Questo comporta che per scrivere una cella dobbiamo leggere prima l'intero blocco, quindi scrivere sopra la cella desiderata lasciando le altre inalterate e infine salvarlo. Ne deriva che se dobbiamo scrivere più celle (file più grandi) le prestazioni migliorano, perché a fronte della lettura e poi del salvataggio di un blocco, possiamo scriverci dentro contemporaneamente tante celle quanto sono quelle libere disponibili. Un modo per migliorare le prestazioni è quello di conoscere i blocchi liberi (con nessuna cella utilizzata); per ottenere ciò i sistemi operativi di ultima generazione mettono a disposizione il comando TRIM, che comunica al controller dell'SSD quali blocchi sono inutilizzati e cancellano le celle direttamente in fase di cancellazione dei file, migliorando dunque le prestazioni.

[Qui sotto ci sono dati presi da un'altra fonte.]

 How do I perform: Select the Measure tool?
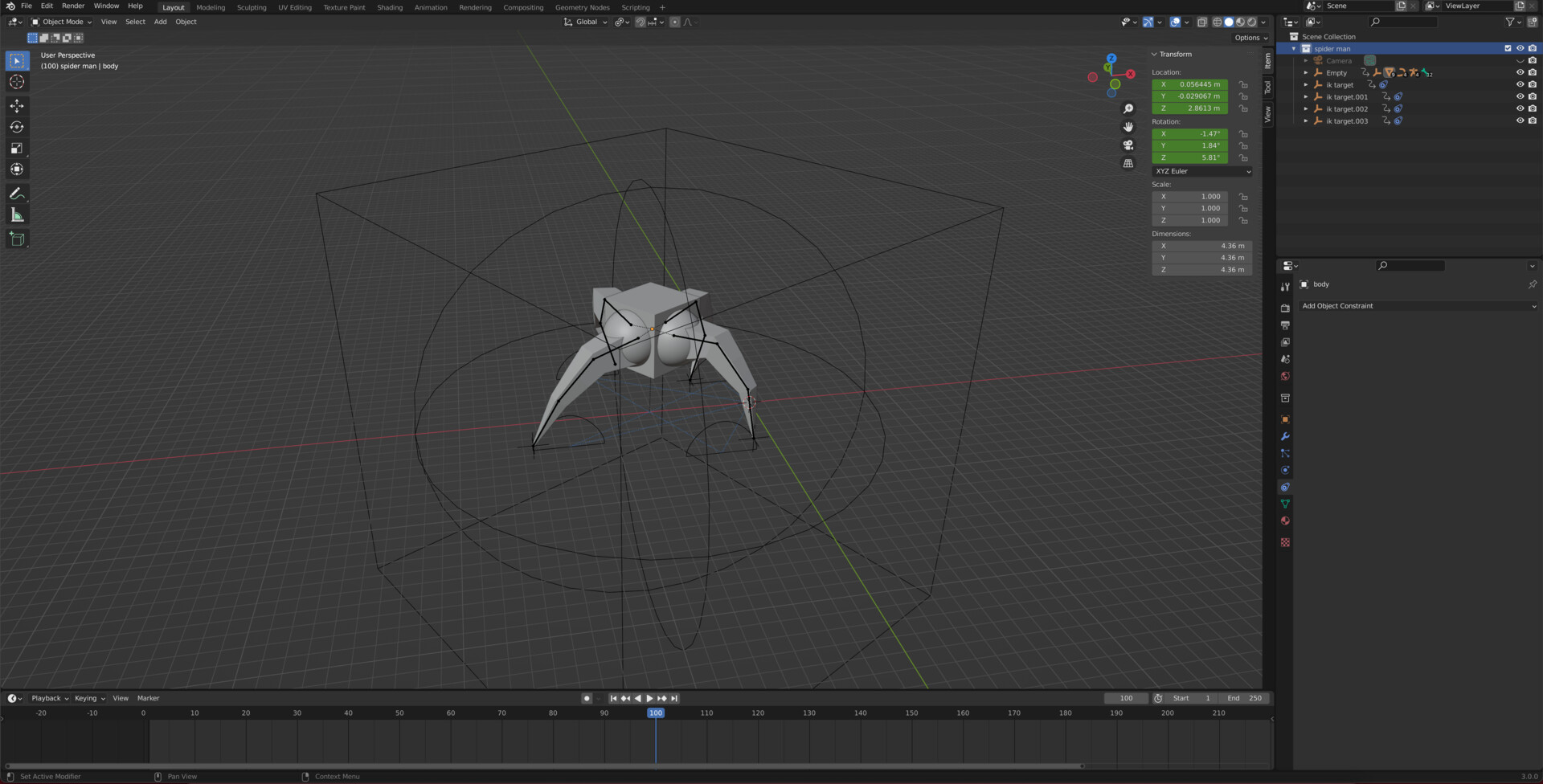point(17,215)
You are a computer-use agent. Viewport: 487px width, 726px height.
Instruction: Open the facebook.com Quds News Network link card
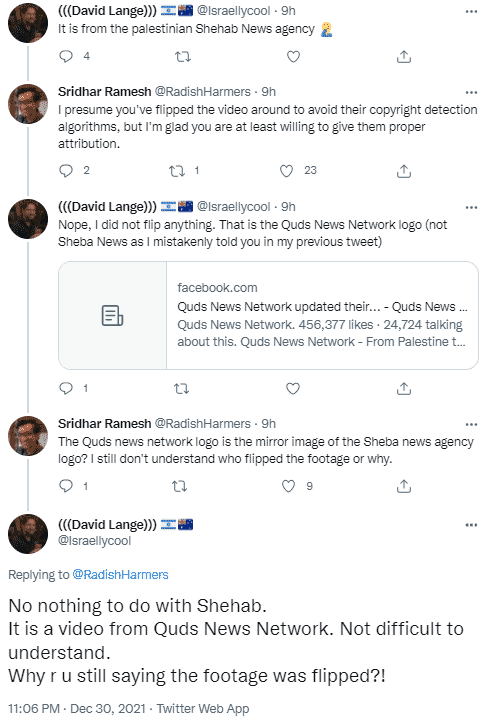(x=268, y=315)
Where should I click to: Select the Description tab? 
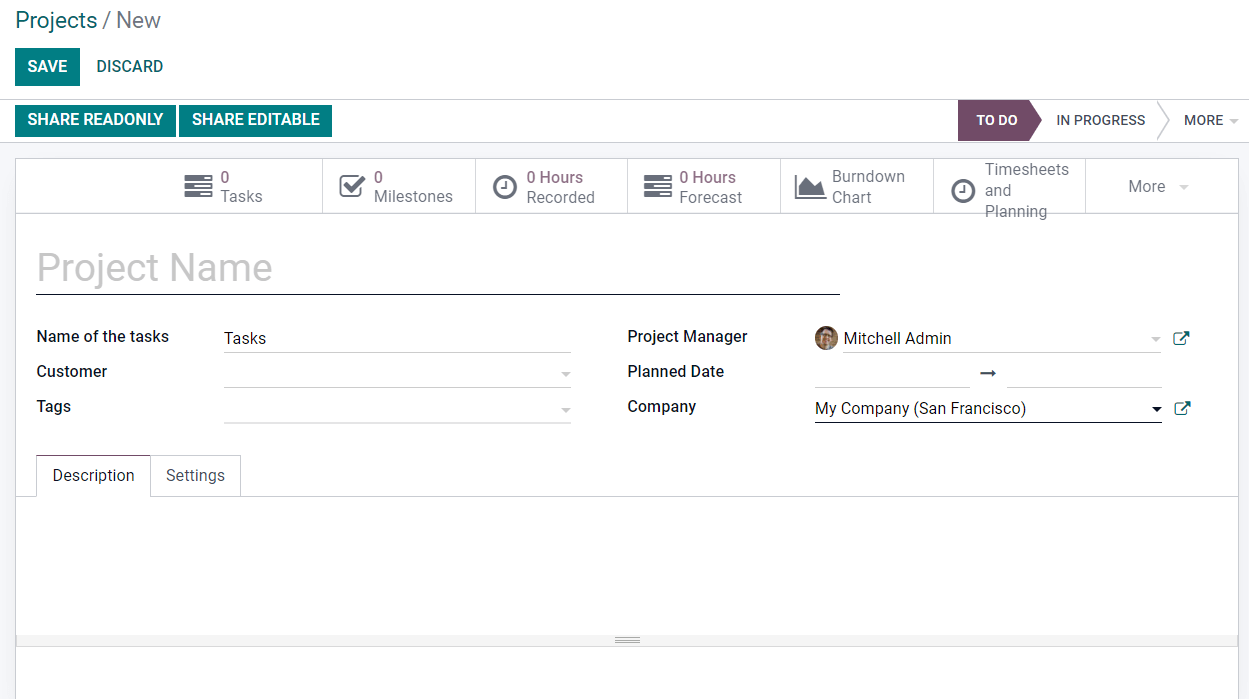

La frammentazione di un disco SSD non influisce sulle sue prestazioni, poiché il tempo d'accesso a qualunque cella è identico; i moderni sistemi operativi pertanto disattivano la deframmentazione del disco (in tutti i sistemi operativi Microsoft Windows, occorre però disattivare la schedulazione, altrimenti la deframmentazione sarà comunque pianificata), in quanto risulta non solo inutile, ma addirittura dannosa poiché influisce negativamente sulla vita del disco stesso. Infatti proprio per aumentare la durata del supporto si cerca di ridurre il sovraccarico sempre su una cella riscrivendola di continuo, grazie all'ausilio di un controllore che distribuisce i dati in fase di scrittura cercando di sfruttare tutto il disco ed evitando di lasciare parti inutilizzate. Al contrario la deframmentazione non farebbe altro che aumentare il numero di cicli scrittura di dati accorciando la vita del disco stesso.